Проев еще один лишний день в Париже, я включил телевизор, чтобы вместе с ним ждать погоды.
Русская гамма
Как стороны света – планету, мир съестного делят вкусовые гаммы. Каждая из них собирает вокруг себя пучками национальные кухни, подчиняя все многообразие рецептов доминирующему вектору.
Проще говоря, выучив гаммы, знаешь, чего ждать, чего хотеть и что получится. Скажем, понятно, что мексиканская еда – острая. Именно это позволяет ее легко фальсифицировать. Перец без меры упраздняет повара, отравляет блюдо и маскирует продукт.
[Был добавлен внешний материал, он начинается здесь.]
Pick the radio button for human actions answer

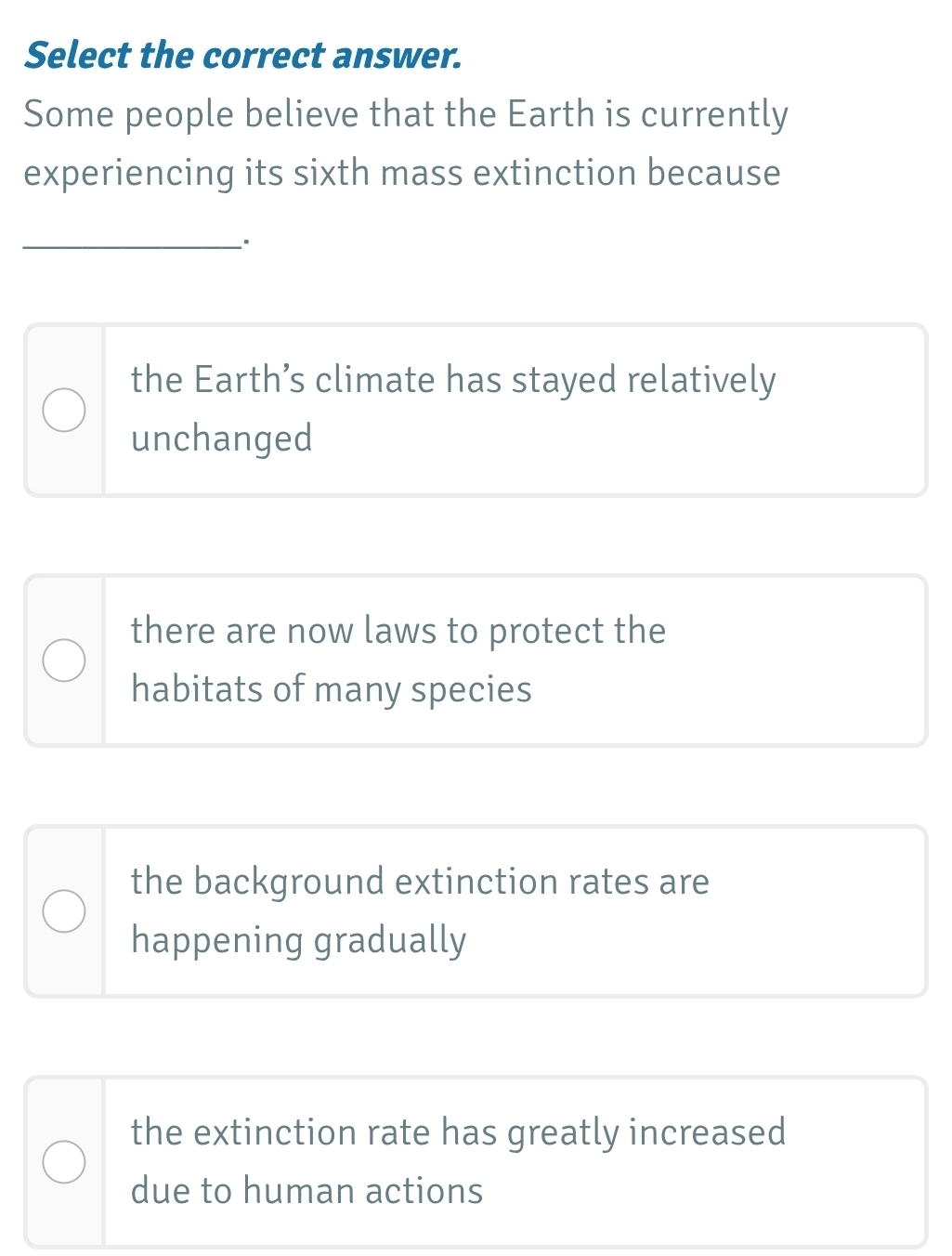[x=64, y=1162]
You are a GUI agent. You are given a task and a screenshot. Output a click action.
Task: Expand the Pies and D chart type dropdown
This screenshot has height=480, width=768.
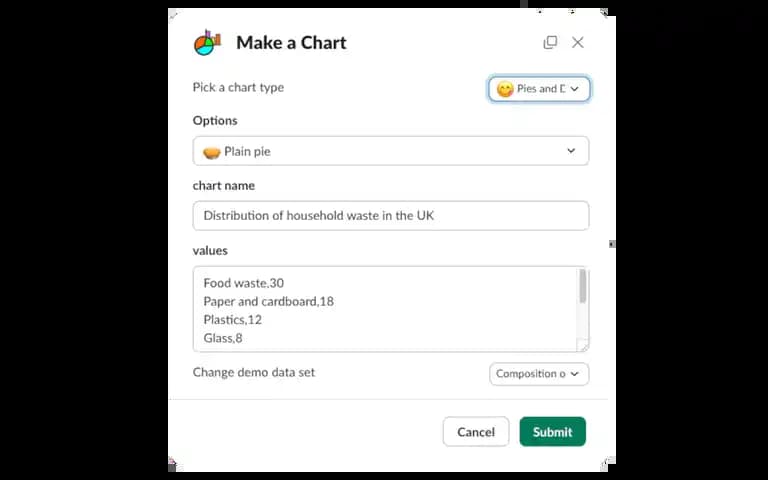click(x=539, y=89)
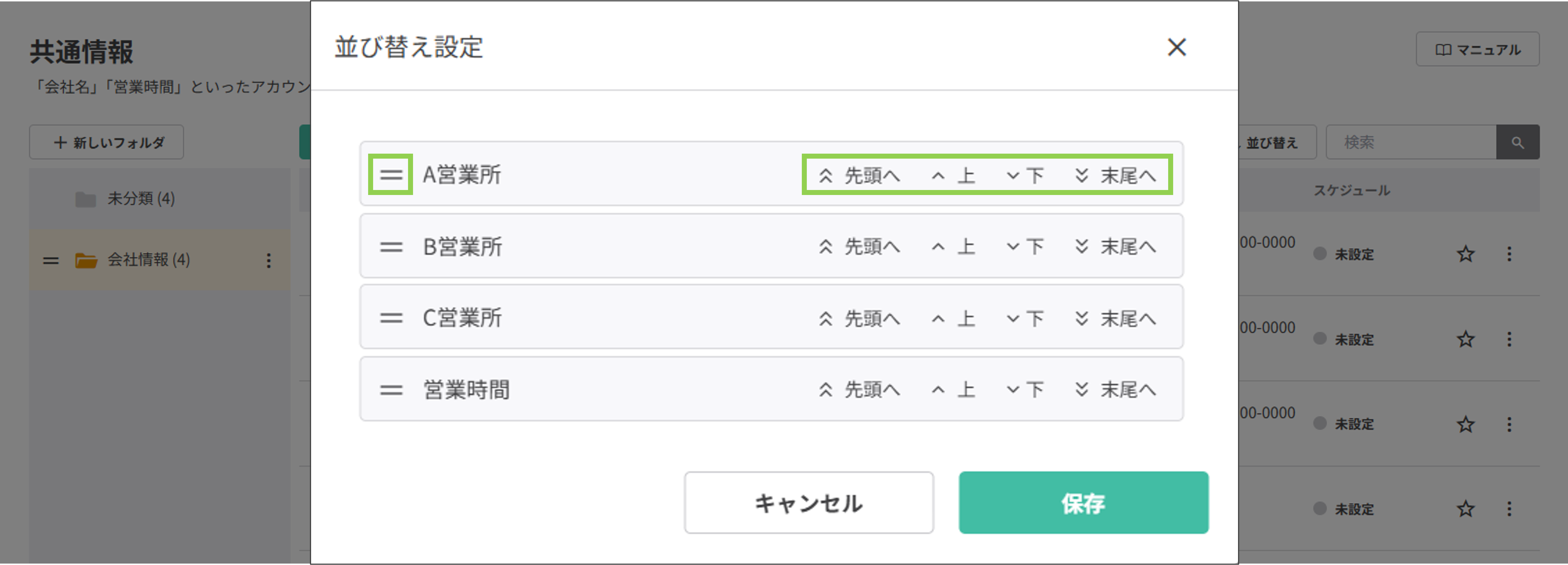Open the search icon in the toolbar
The image size is (1568, 565).
point(1517,142)

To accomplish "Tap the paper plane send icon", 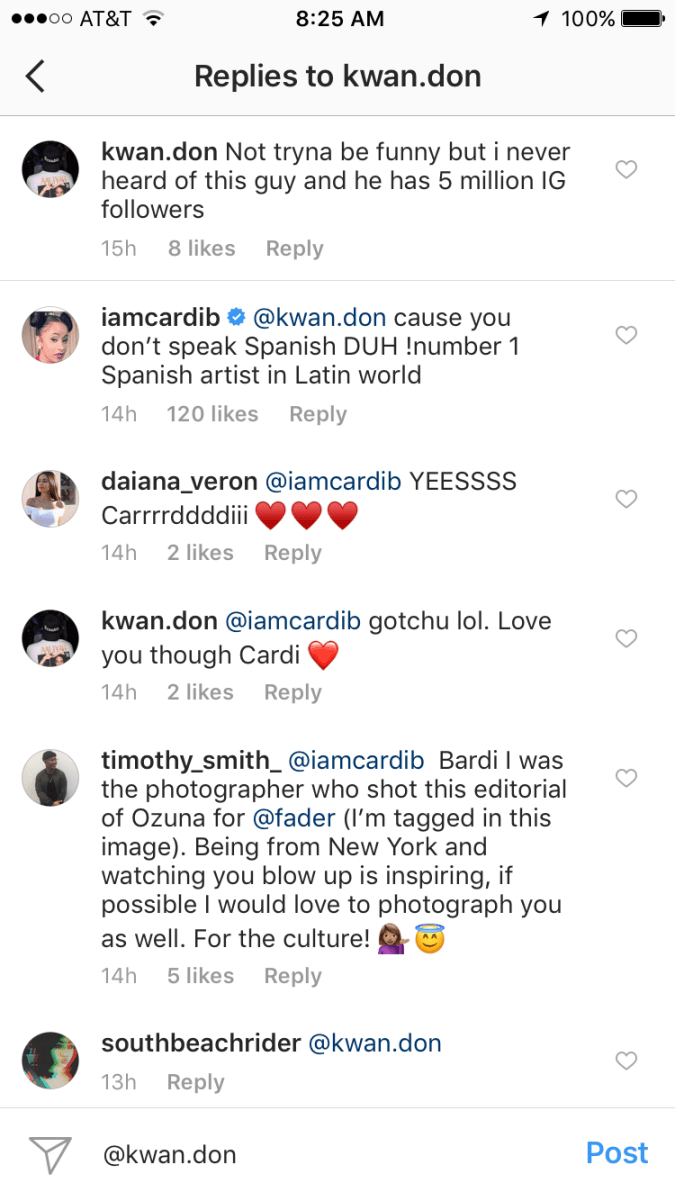I will pos(50,1154).
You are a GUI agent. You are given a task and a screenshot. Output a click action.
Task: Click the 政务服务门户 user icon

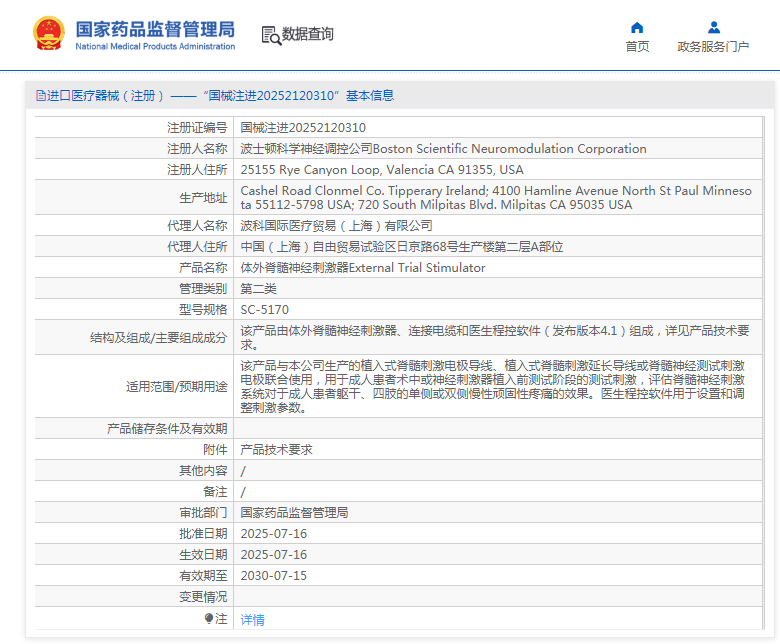click(x=713, y=27)
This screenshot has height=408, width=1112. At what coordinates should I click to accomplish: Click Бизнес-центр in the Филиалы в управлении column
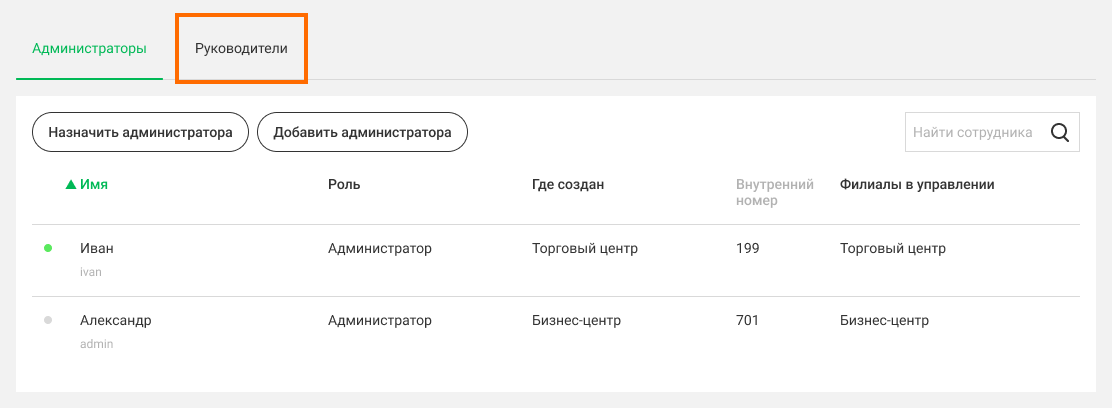pyautogui.click(x=884, y=320)
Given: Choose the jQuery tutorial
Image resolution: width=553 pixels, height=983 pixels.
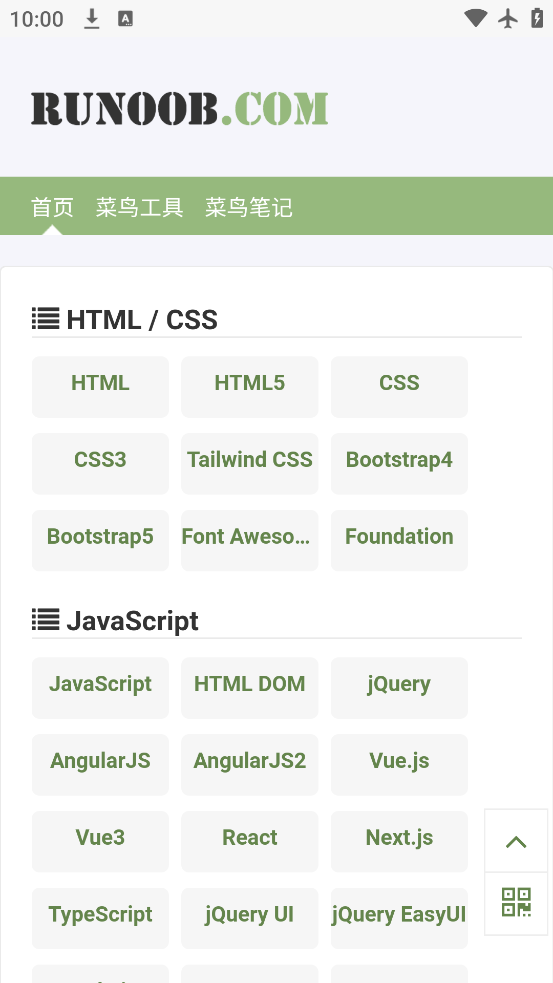Looking at the screenshot, I should pos(399,688).
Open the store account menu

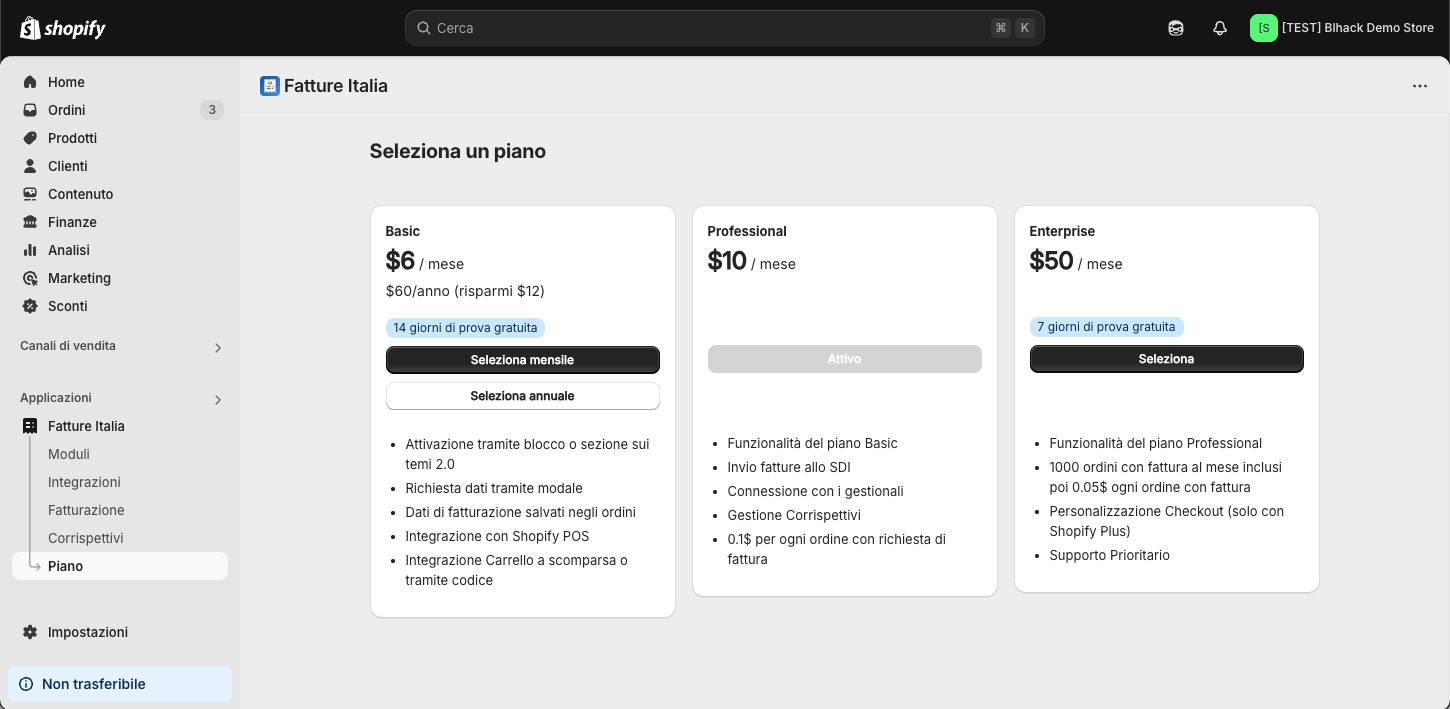(x=1342, y=28)
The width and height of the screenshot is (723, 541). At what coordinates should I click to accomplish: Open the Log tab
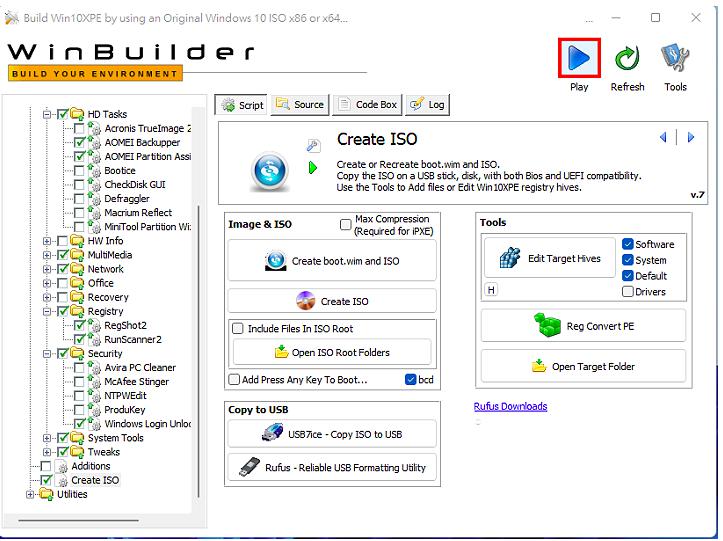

На самом деле мексиканскую кухню знатоки считают третьей – после китайской и французской, но это для тех, кто умеет наслаждаться сотнями оттенков остроты: от беспощадно жгучего до сокровенного – например, в шоколадке.
Тропическую гамму определяют сладкие фрукты, без которых не обходится кухня жарких стран, будь то манго в Индии или ананасы на Гавайях. Бедный Север от нужды и фантазии придумал и развил соленое направление, начиная, естественно, с селедки. Утонченная до символа китайская кухня выбрала необычную – пресную – гамму ее бесценных деликатесов: акульи плавники и ласточкины гнезда.